Let’s assume that you have information about individual people who enter and leave different facilities. Now let’s assume that you want to compute the avearge daily population for each facility in your dataset. This is a tricky problem because we only have information about which facility the person was at, when they entered and when they departed. We need to convert this individual-level data into facility-level data. This is a common problem with administrative data cleaning.

How do you compute the daily population for each facility? How do you count the number of individuals in custody at each facility for everyday?
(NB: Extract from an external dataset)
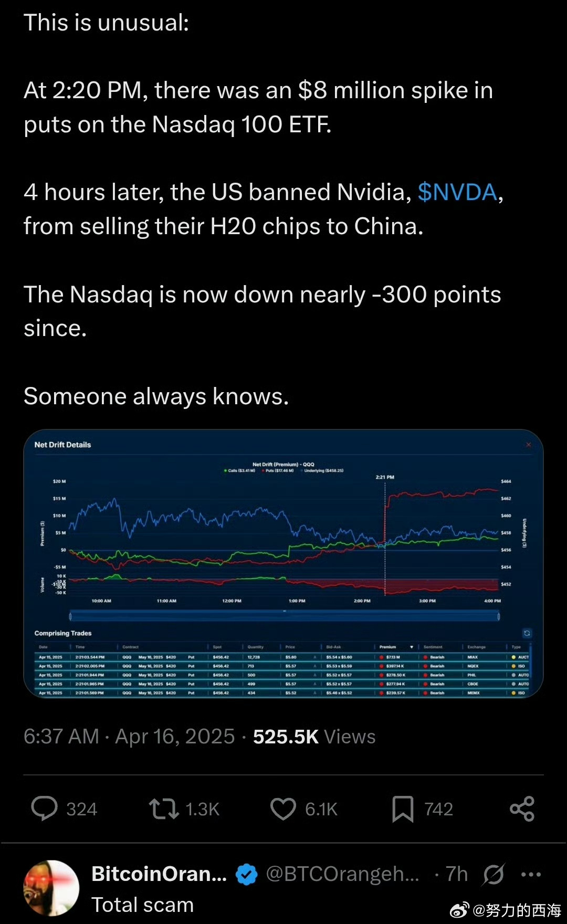Open the red-laser-eyes profile avatar
Image resolution: width=567 pixels, height=924 pixels.
(x=51, y=888)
Here is some example data.

*Example generated by -dataex-...to install: ssc install dataex
clear
input int(bookin bookout) long facility
19061 19541 75
19113 19536 36
19143 19661 49
19199 19675 72
19222 19670 36
19278 19766 57
19279 19556 36
19311 19666 85
19334 19542 49
19337 19612 15
19340 19682 34
19347 19606 87
19385 19517 33
19418 19535 57
19419 19661 30
19423 19606 36
19426 19600 1
19428 19536 36
19430 19677 72
19436 19561 112
19443 19666 85
19444 19694 55
19444 19564 112
19447 19675 74
19449 19575 49
end

format %tdnn/dd/CCYY bookin
format %tdnn/dd/CCYY bookout
label values facility facility_destrung
label def facility_destrung 1 "FAC1", modify
label def facility_destrung 15 "FAC2", modify
label def facility_destrung 30 "FAC3", modify
label def facility_destrung 33 "FAC4", modify
label def facility_destrung 34 "FAC5", modify
label def facility_destrung 36 "FAC6", modify
label def facility_destrung 49 "FAC7", modify
label def facility_destrung 55 "FAC7", modify
label def facility_destrung 57 "FAC8", modify
label def facility_destrung 72 "FAC9", modify
label def facility_destrung 74 "FAC10", modify
label def facility_destrung 75 "FAC11", modify
label def facility_destrung 85 "FAC12", modify
label def facility_destrung 87 "FAC13", modify
label def facility_destrung 112 "FAC14", modify
label var bookin "Book-in Date"
label var bookout "Book-out Date"
label var facility "Facility Number"

And here is a solution.

gen long obs_no = _n
reshape long book, i(obs_no) j(movement) string
gen change = cond(movement == "in", 1, -1)
rename book date
collapse (sum) change, by(facility date)
by facility (date), sort: gen census = sum(change)
//    IDENTIFY YEARLY AVERAGES
gen year = yofd(date)
//    ADD A 1/1 TO THE BEGINNING AND A 12/31 TO THE END OF EACH YEAR
gen expander = 1
by facility year (date), sort: replace expander = expander + 1 if _n == 1 & doy(date) != 1
by facility year (date): replace expander = expander + 1 if _n == _N & date != mdy(12, 31, year)
expand expander
by facility year (date), sort: replace date = mdy(1, 1, year) if _n == 1 & expander > 1
by facility year (date), sort: replace date = mdy(12, 31, year) if _n == _N & expander > 1
by facility year (date), sort: assert date[_N] == mdy(12, 31, year) & date[1] == mdy(1, 1, year)
//    SET CENSUS AS OF 1/1 TO CENSUS AT END OF PRECEDING YEAR, UNLESS THERE WAS AN ACTUAL
//    CENSUS CALCULATION FOR THAT DATE
by facility (date), sort: replace census = census[_n-1] if date == mdy(1, 1, year) & expander > 1 & _n > 1
//    SET CENSUS AS OF 1/1 TO 0 IF THERE WASS NO ACTUAL CENSUS CALCULATION FOR THAT DATE
//    AND THERE IS NO EARLIER YEAR'S DATA
by facility (date): replace census = 0 if date == mdy(1, 1, year) & expander > 1 & _n == 1

//    NOW WE CAN CALCULATE YEARLY AVERAGES
by facility year (date), sort: gen interval = date[_n+1] - date
by facility year (date): replace interval = 1 if date == mdy(12, 31, year)
by facility year: egen person_days = total(interval*census)
by facility year: egen days_reckoned = total(interval)
gen yearly_average_census = person_days/days_reckoned

Thanks for reading–I hope that this was helpful. I would like to thank the experts on the Statalist for help developing a solution to this problem.